Written request: Please return the material from the line with "You are a computer-use" up to and including the line with "pyautogui.click(x=99, y=105)", word for word and without the pictures.

Records to process:
────────────────────────────────────────

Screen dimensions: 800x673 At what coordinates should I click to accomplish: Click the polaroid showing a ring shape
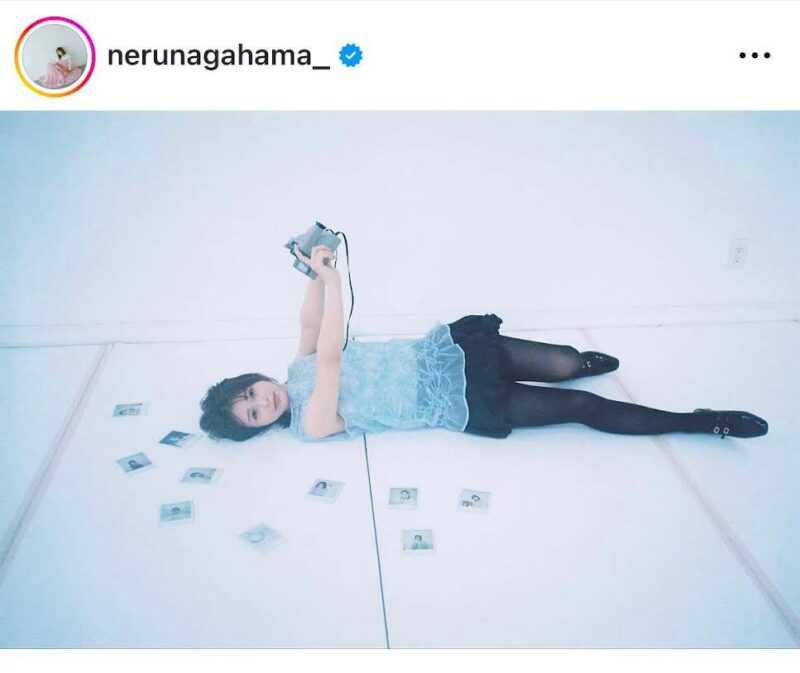(261, 537)
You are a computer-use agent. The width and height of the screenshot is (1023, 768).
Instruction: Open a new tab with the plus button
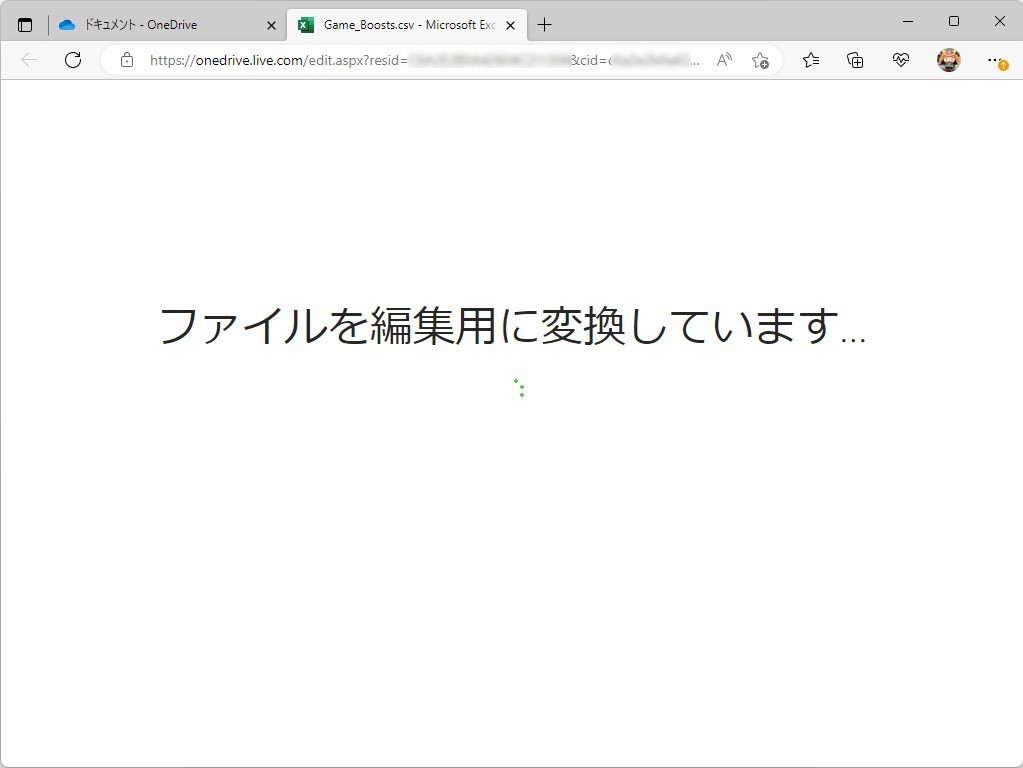(544, 24)
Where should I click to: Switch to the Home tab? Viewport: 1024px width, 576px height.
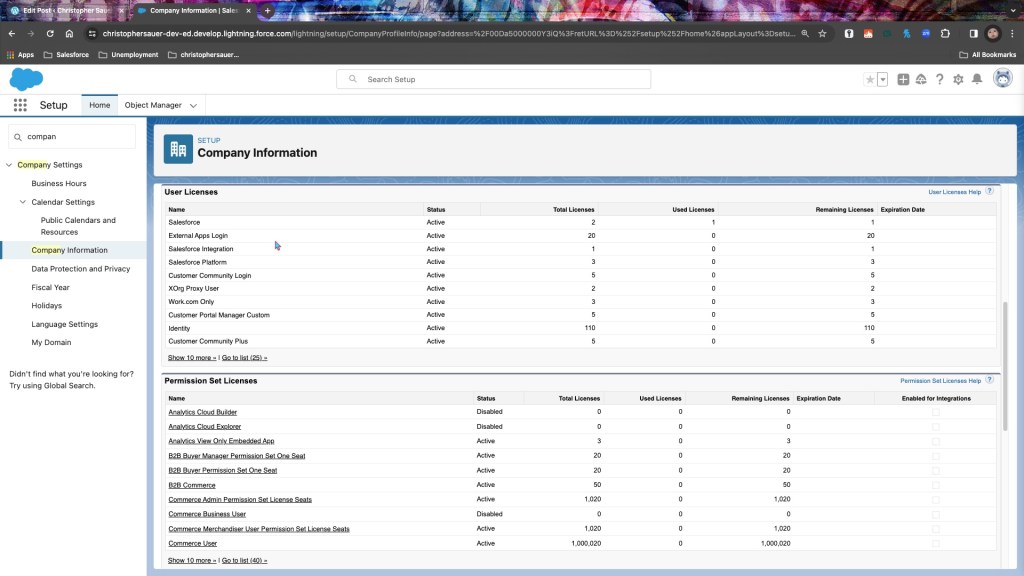pyautogui.click(x=99, y=105)

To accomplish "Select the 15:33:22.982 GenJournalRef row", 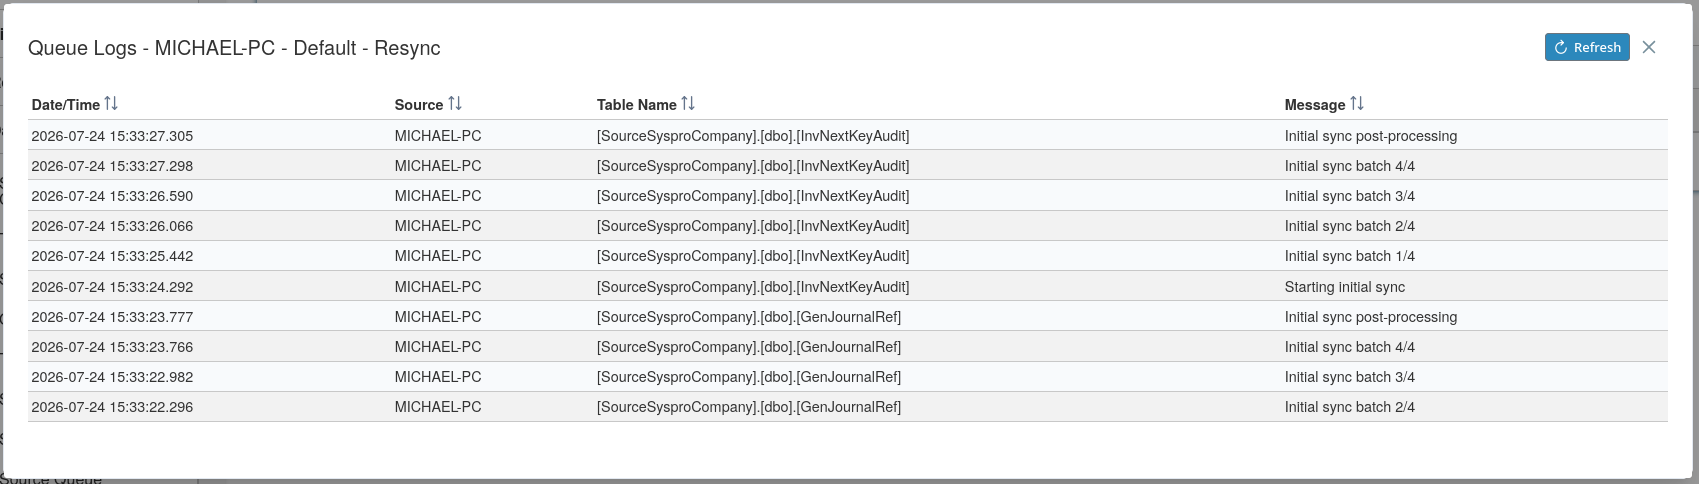I will coord(848,377).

────────────────────────────────────────

Correct output:
You are a computer-use agent. The width and height of the screenshot is (1023, 768).
Instruction: Open a new tab with the plus button
(544, 24)
Where should I click to: Switch to the Home tab? Viewport: 1024px width, 576px height.
pyautogui.click(x=99, y=105)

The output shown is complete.